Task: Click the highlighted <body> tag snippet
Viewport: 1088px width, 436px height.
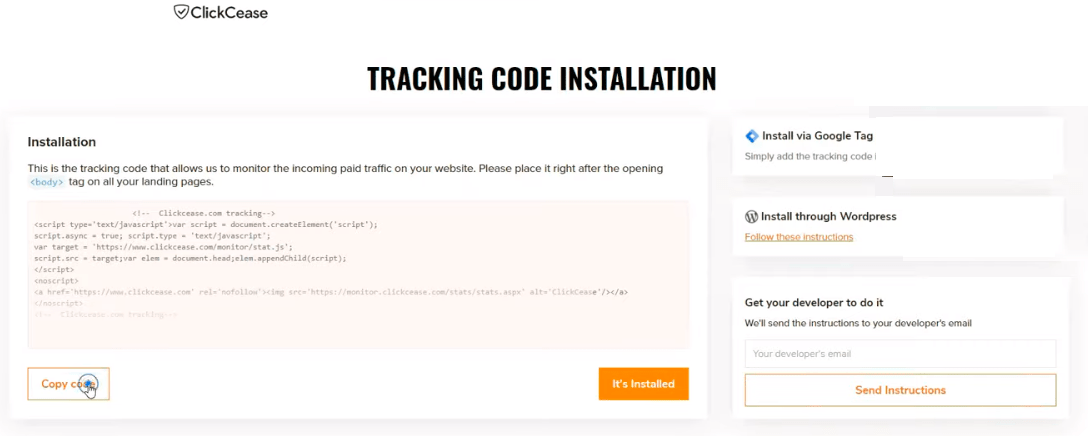Action: (47, 183)
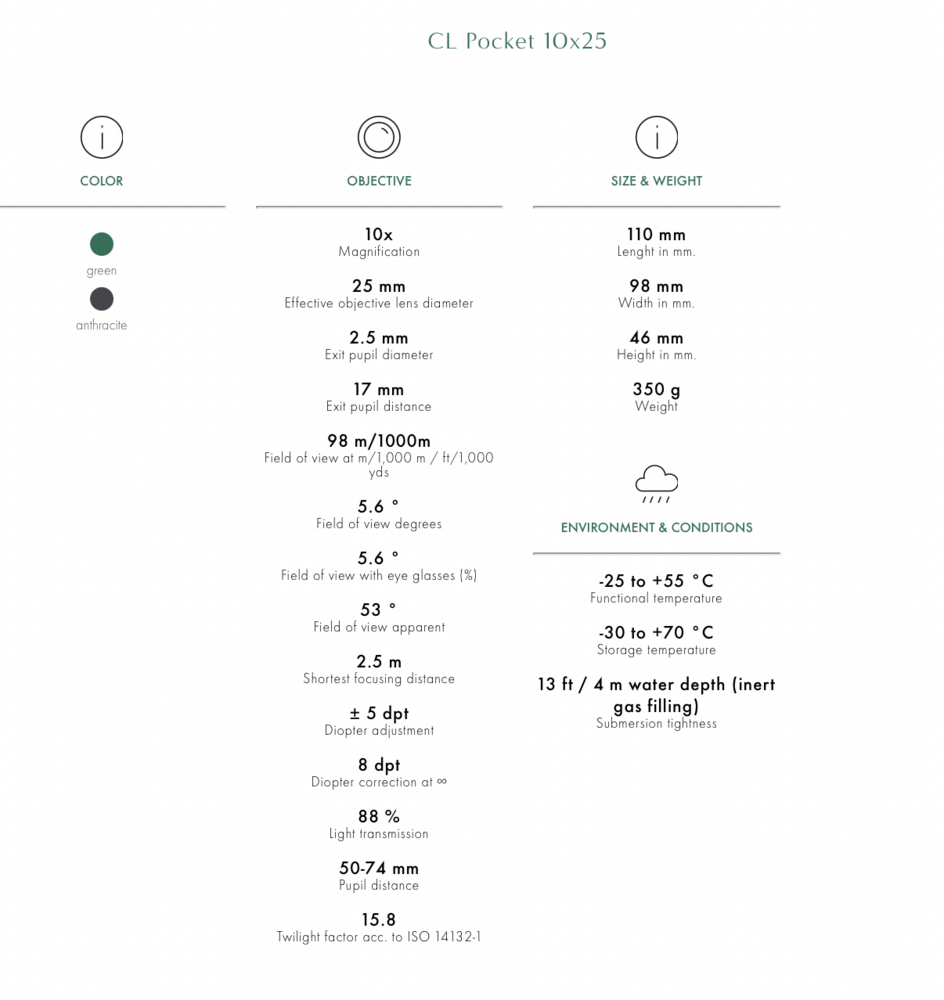
Task: Click the 50-74 mm pupil distance value
Action: coord(379,868)
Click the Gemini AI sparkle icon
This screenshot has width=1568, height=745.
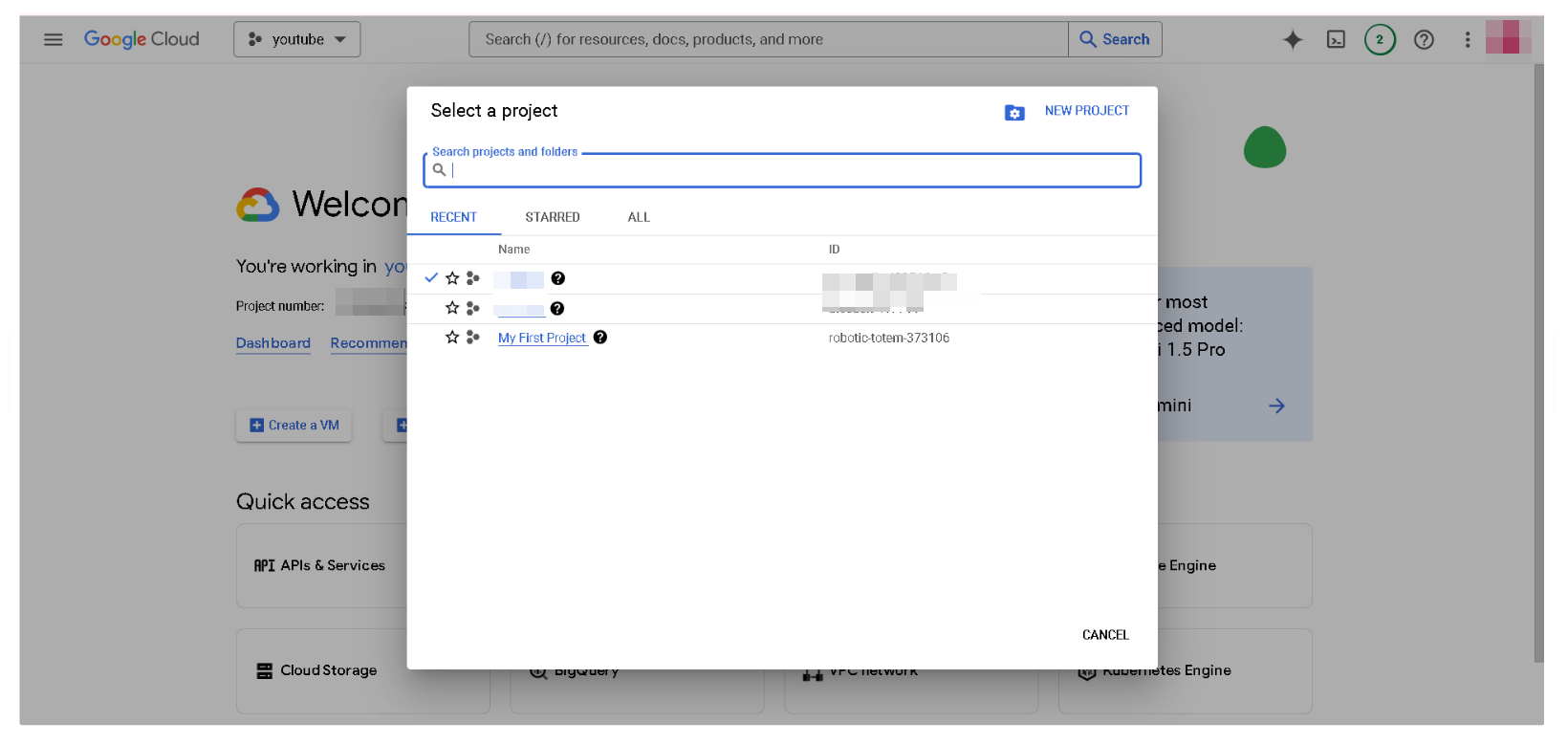[x=1292, y=39]
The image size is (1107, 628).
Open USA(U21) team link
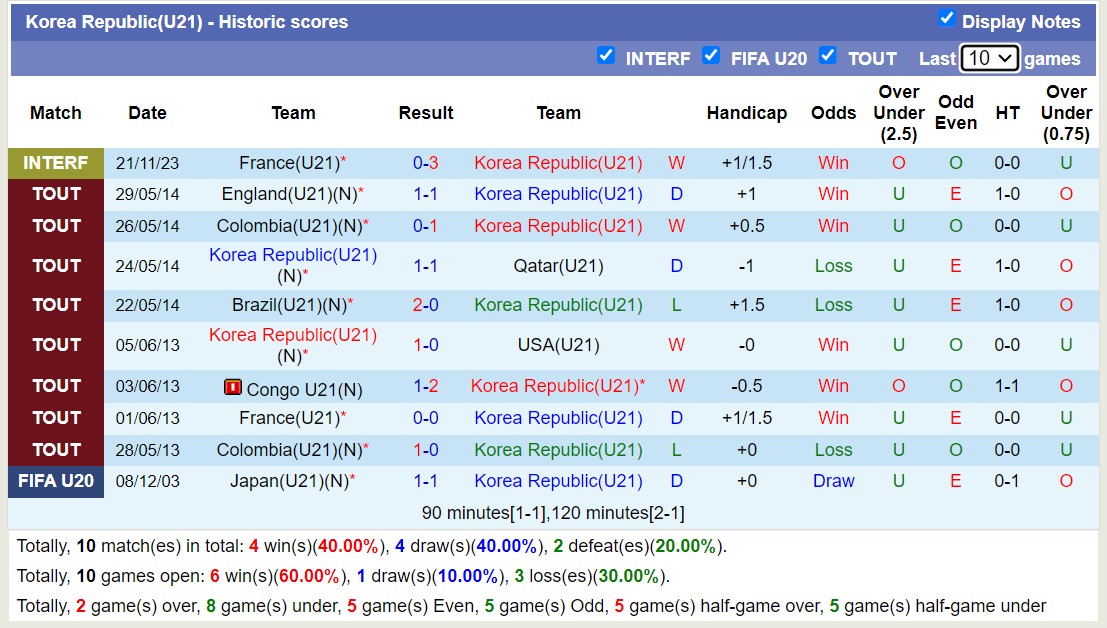click(x=558, y=345)
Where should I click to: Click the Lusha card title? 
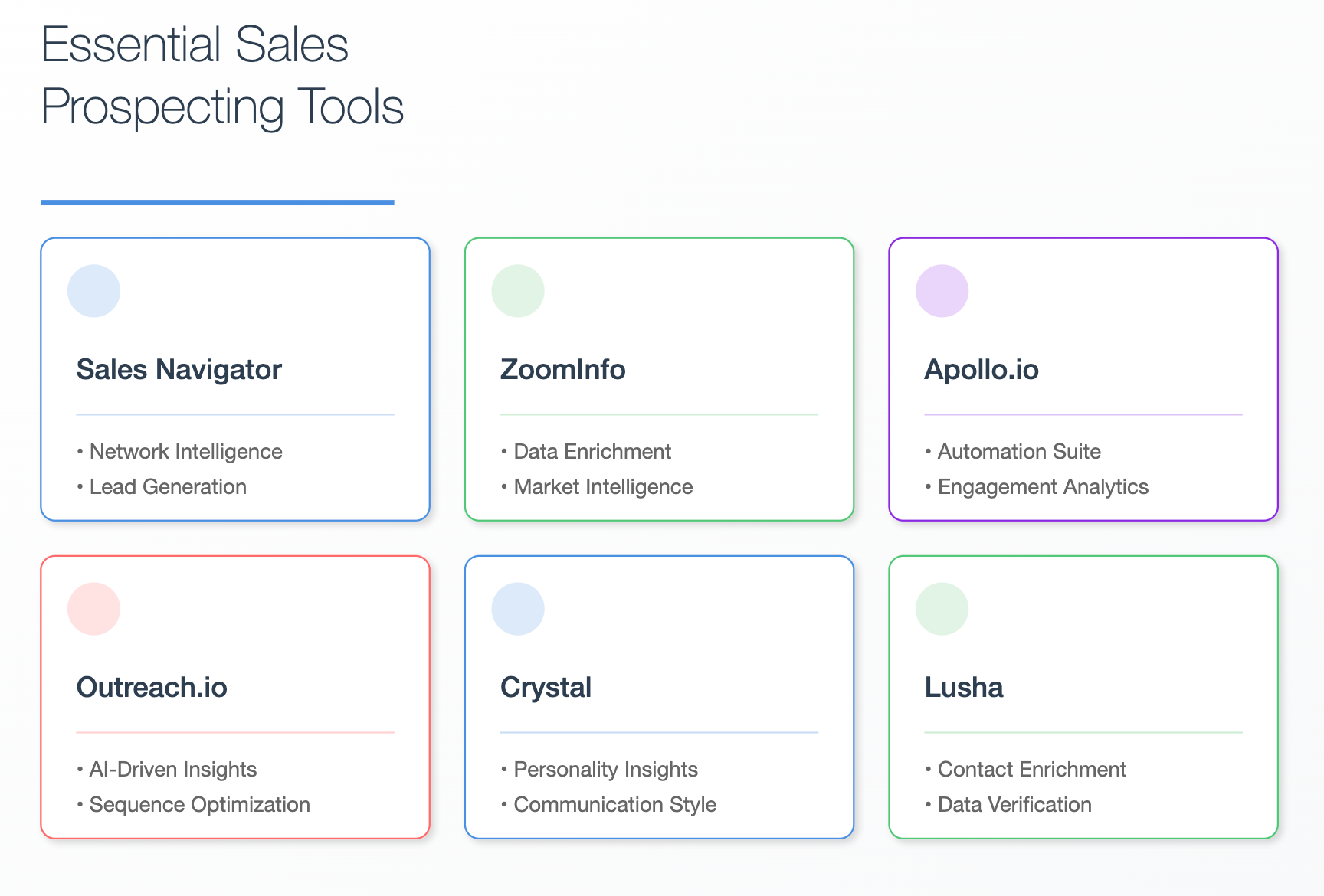tap(964, 688)
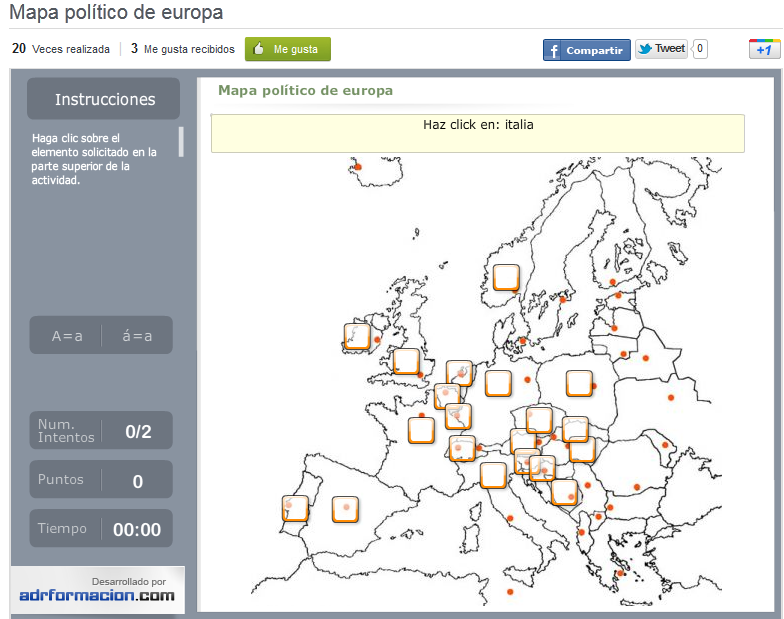Toggle the á=a accent option
784x619 pixels.
[137, 336]
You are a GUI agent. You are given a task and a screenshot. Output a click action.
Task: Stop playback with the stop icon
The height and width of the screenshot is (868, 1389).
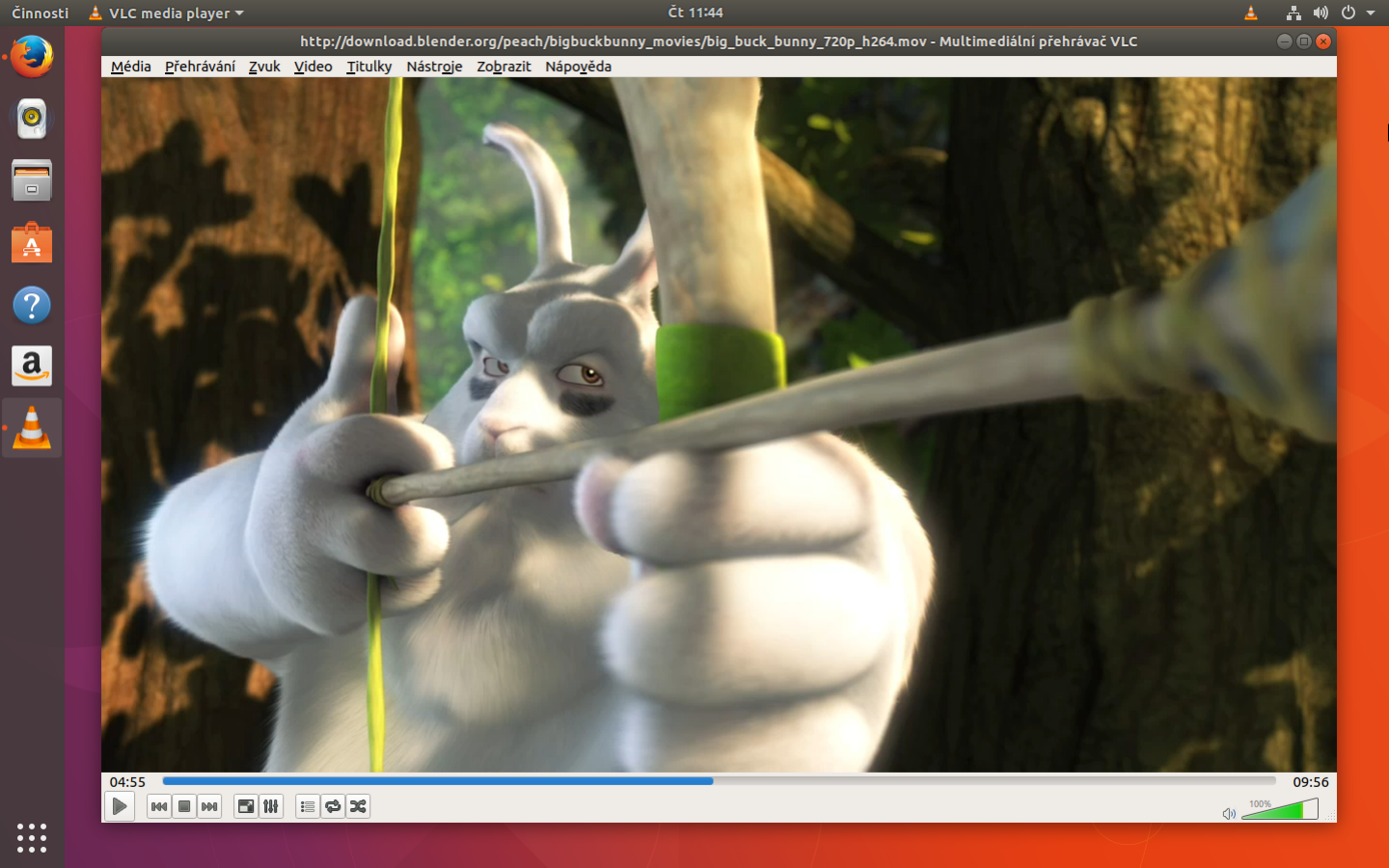point(184,806)

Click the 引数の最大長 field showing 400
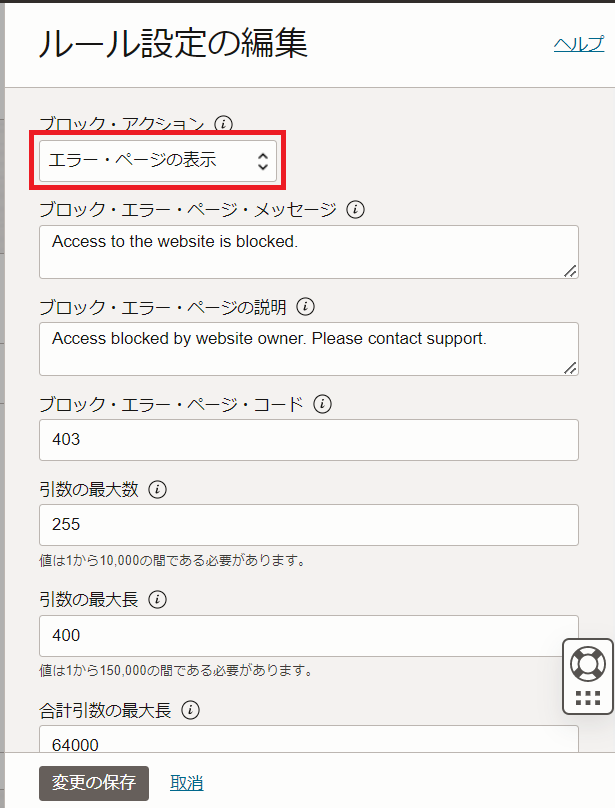(x=308, y=636)
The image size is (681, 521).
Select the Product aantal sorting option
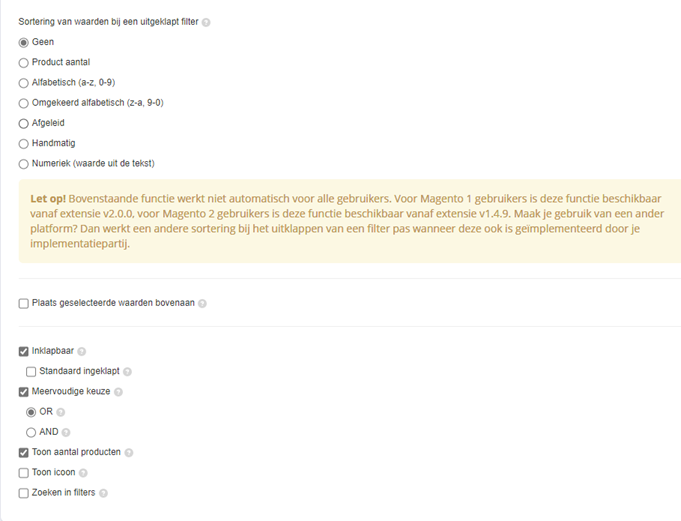(23, 63)
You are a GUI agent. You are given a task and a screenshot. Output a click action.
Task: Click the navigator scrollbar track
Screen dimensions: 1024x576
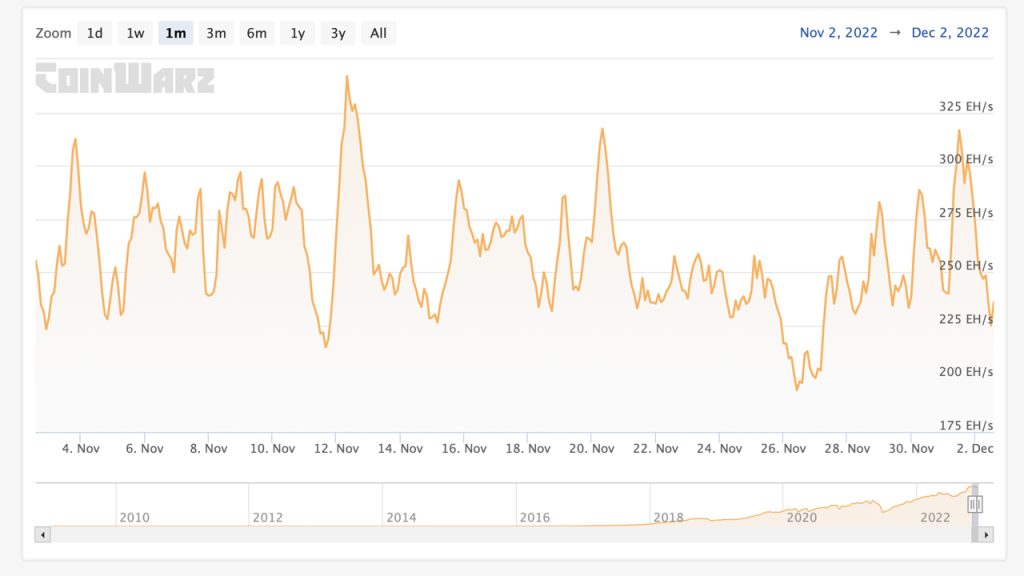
=-=-=
## REQUIRED WORK
Print the records above verbatim, pictures excluded.

## SOLUTION TO THE EXERCISE
Task: Click the highlighted <body> tag snippet
Viewport: 1088px width, 436px height.
Action: (47, 183)
Task: Click the 50-74 mm pupil distance value
Action: coord(379,868)
Click the Gemini AI sparkle icon
This screenshot has width=1568, height=745.
[x=1292, y=39]
The image size is (1107, 628).
Open USA(U21) team link
click(x=558, y=345)
Where should I click to: Click the Lusha card title? 
tap(964, 688)
Toggle the á=a accent option
784x619 pixels.
[137, 336]
You are a GUI agent. You are given a task and a screenshot. Output a click action.
Task: Stop playback with the stop icon
The height and width of the screenshot is (868, 1389).
point(184,806)

Click the 引数の最大長 field showing 400
(x=308, y=636)
The image size is (681, 521).
Select the Product aantal sorting option
(23, 63)
You are a GUI agent. You are given a task and a screenshot. Output a click action.
Task: Click the navigator scrollbar track
Screen dimensions: 1024x576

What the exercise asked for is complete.